**Aim of the task:**
Leaving all pictures out, output exactly and only the line containing "This screenshot has width=1366, height=768." and the lines that follow it to the end of the material below.

**Material to process:**
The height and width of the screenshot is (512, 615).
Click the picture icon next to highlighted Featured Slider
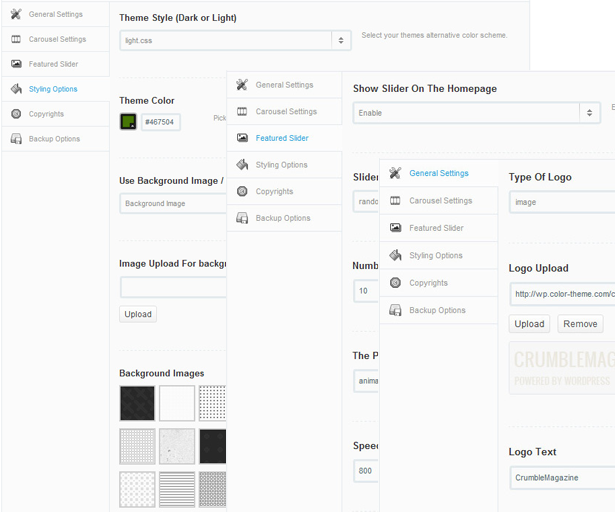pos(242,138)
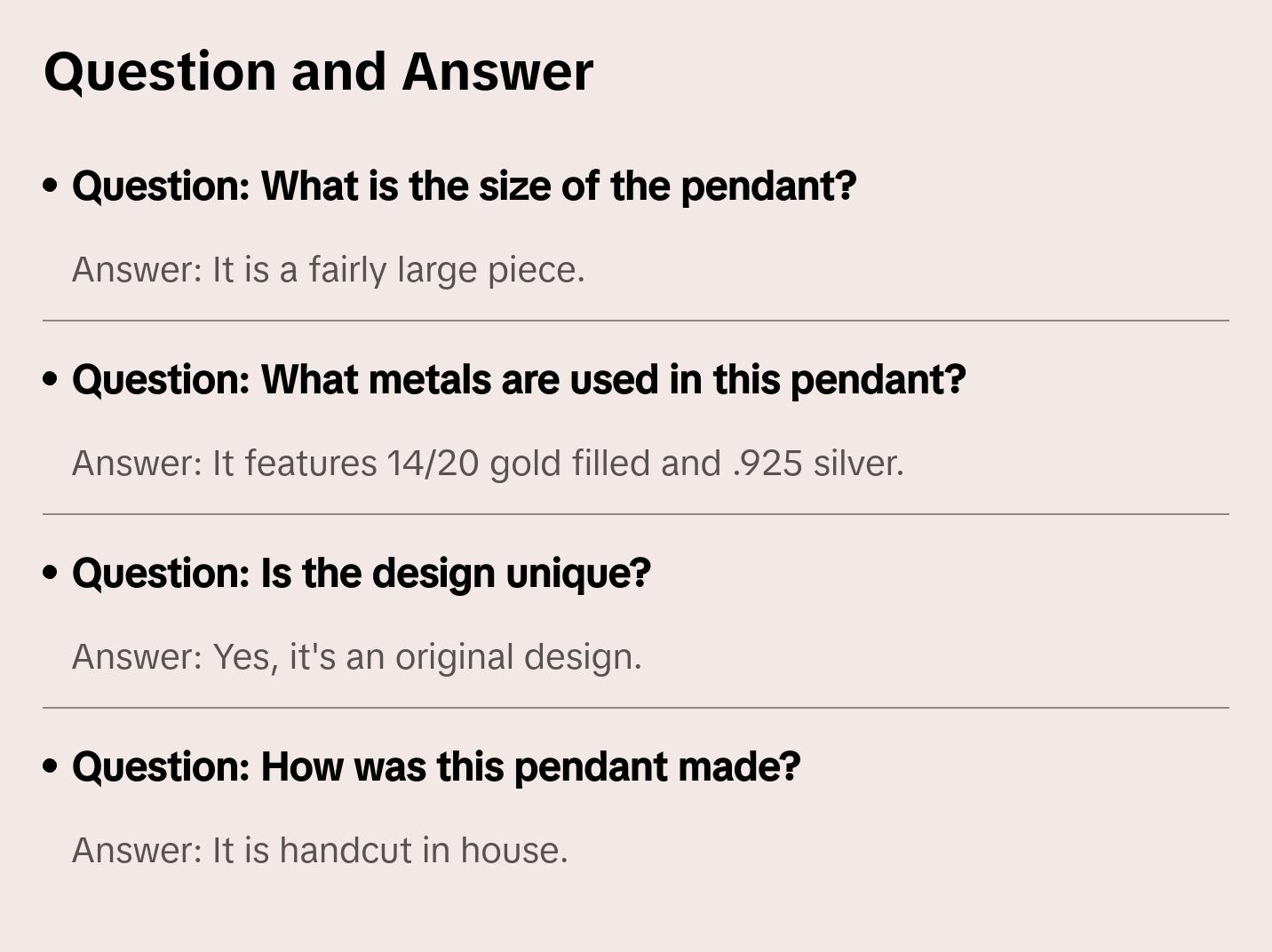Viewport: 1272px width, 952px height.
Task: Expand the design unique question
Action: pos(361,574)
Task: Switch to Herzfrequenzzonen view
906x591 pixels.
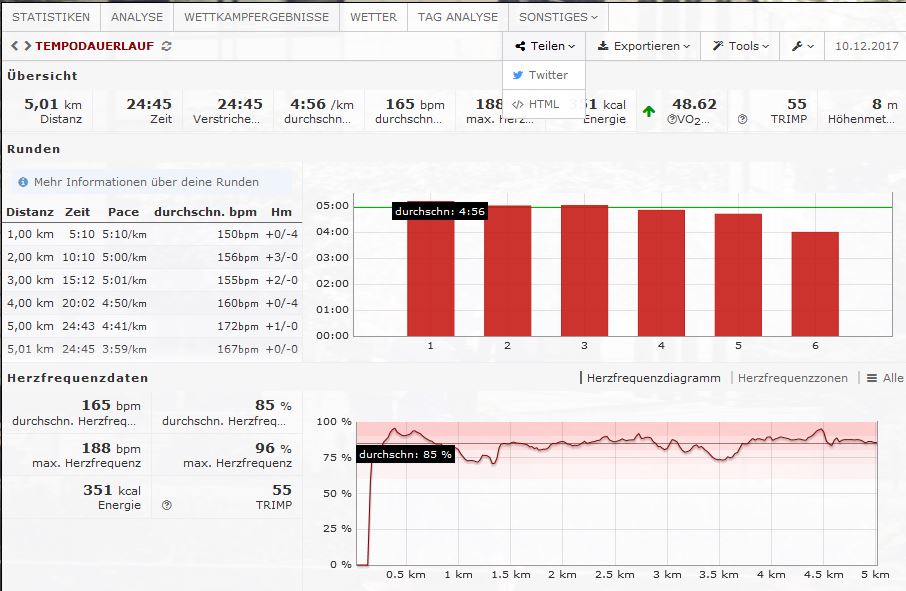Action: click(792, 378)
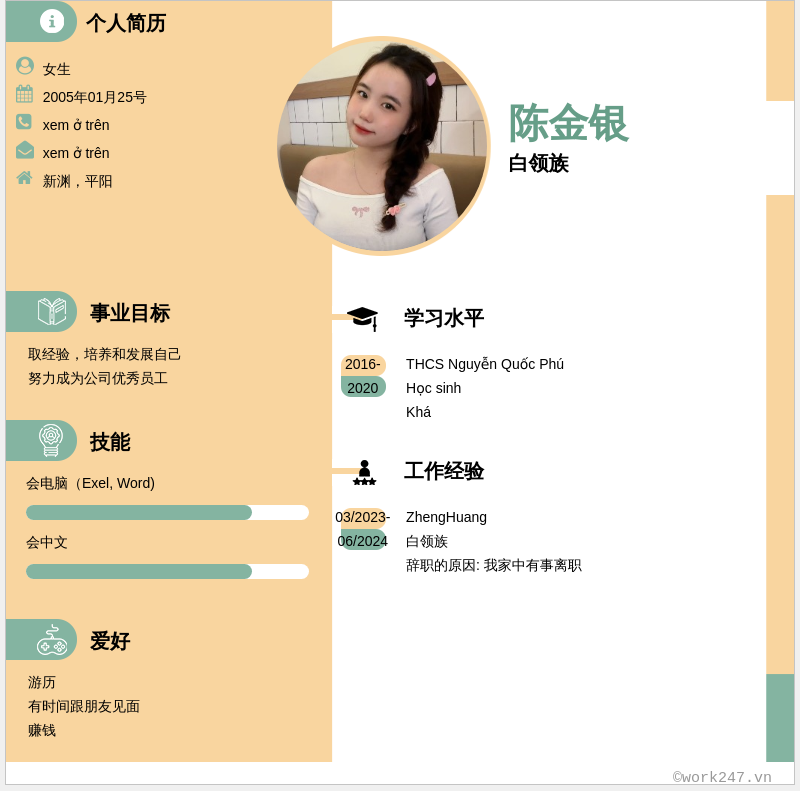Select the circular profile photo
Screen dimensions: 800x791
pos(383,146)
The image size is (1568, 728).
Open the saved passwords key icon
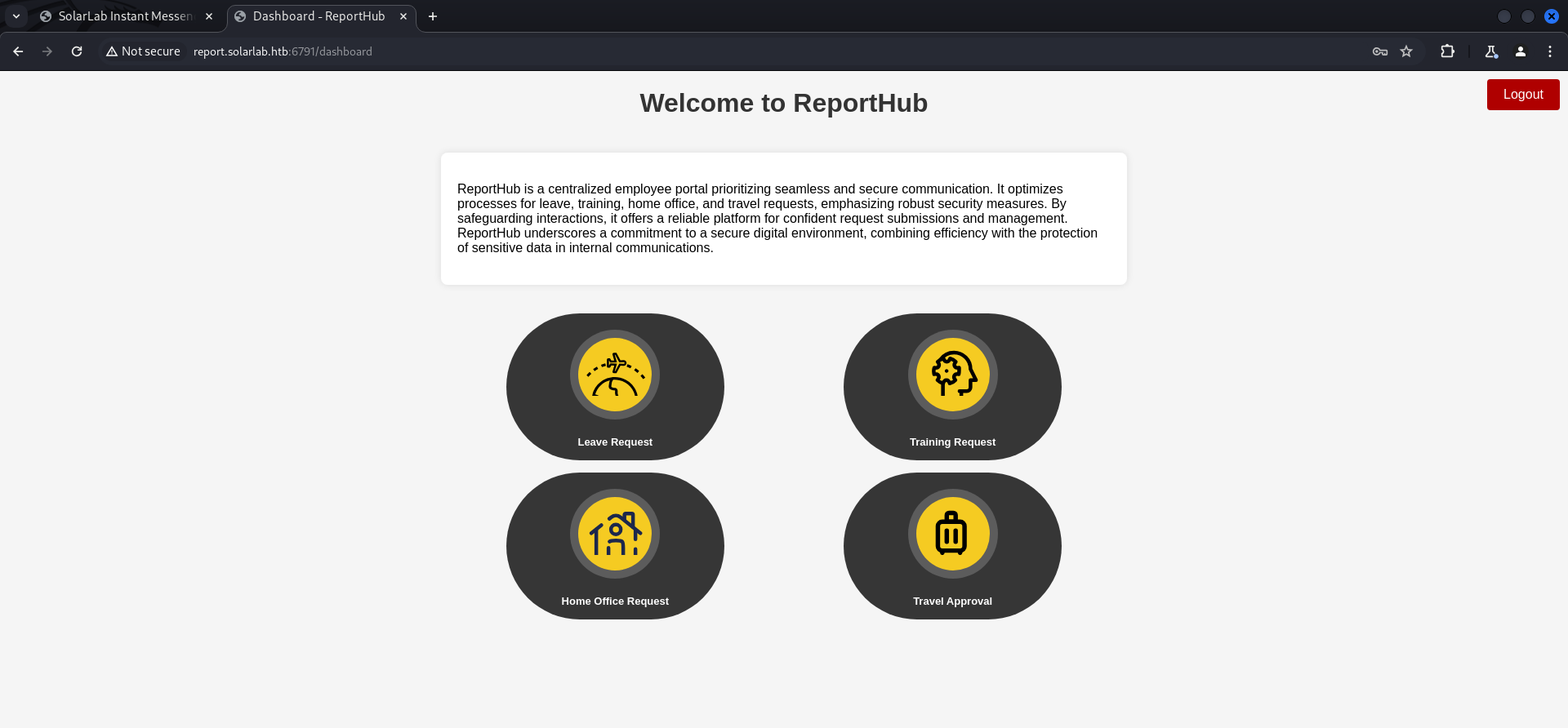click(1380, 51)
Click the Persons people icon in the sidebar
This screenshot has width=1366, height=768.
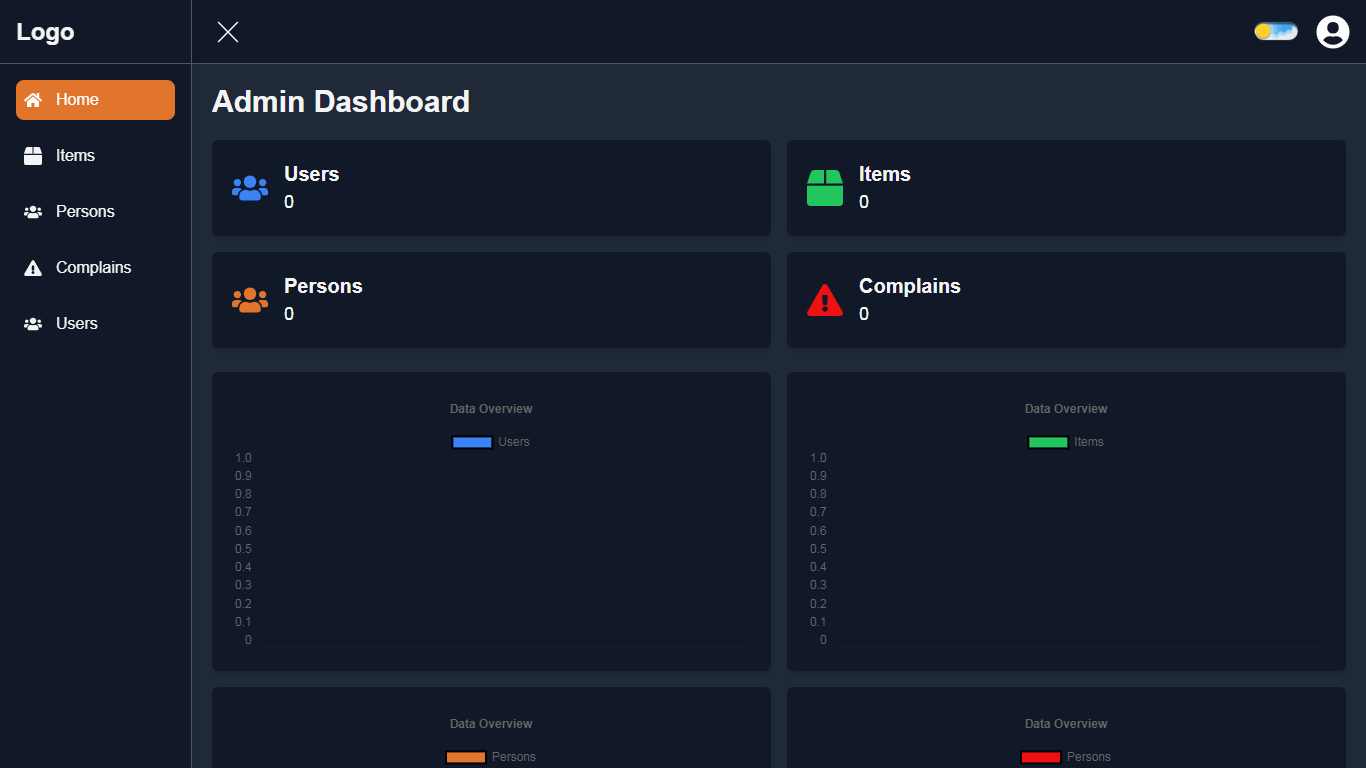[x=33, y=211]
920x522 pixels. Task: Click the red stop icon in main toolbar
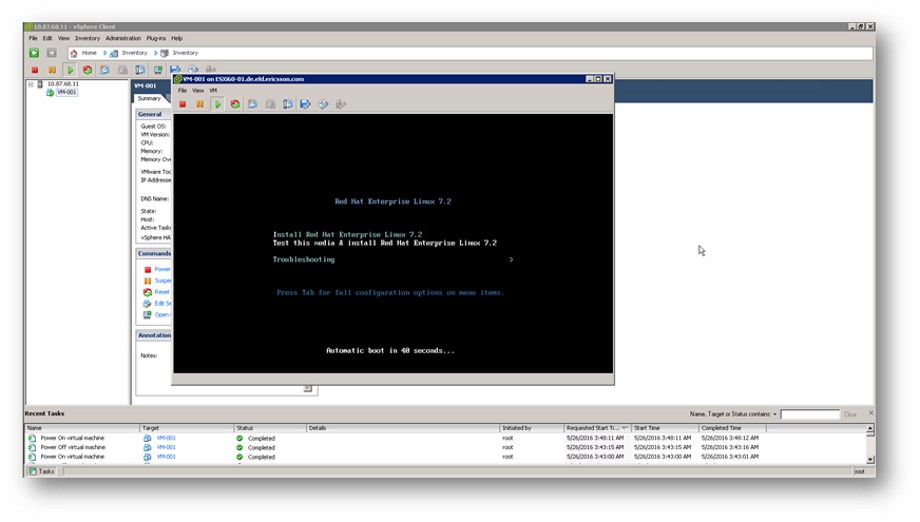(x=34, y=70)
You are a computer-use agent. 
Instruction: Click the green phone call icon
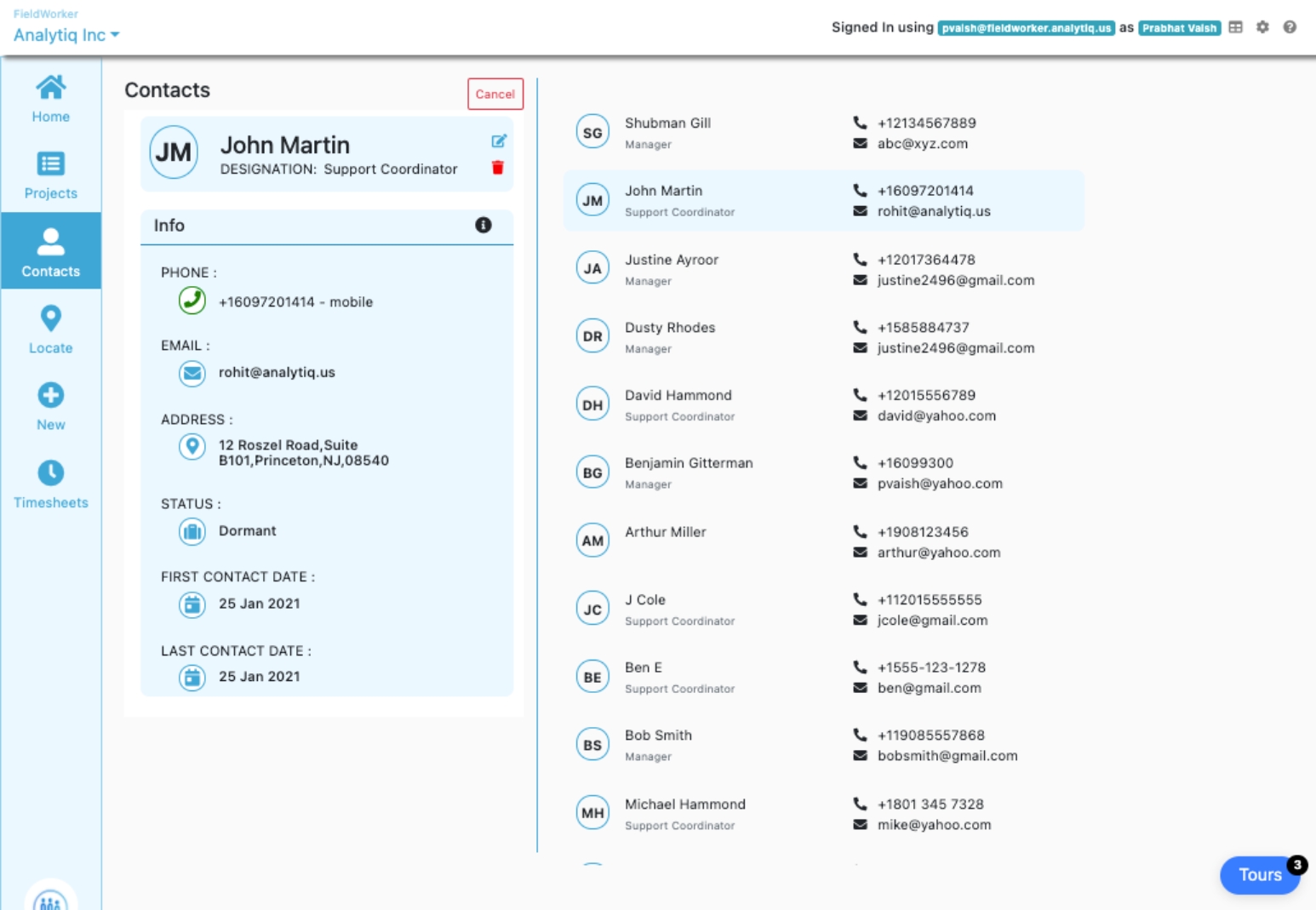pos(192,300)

**Your solution:**
This screenshot has width=1366, height=768.
[x=33, y=211]
920x522 pixels. Task: Click the red stop icon in main toolbar
(x=34, y=70)
You are a computer-use agent. 
Instruction: Click the green phone call icon
pos(192,300)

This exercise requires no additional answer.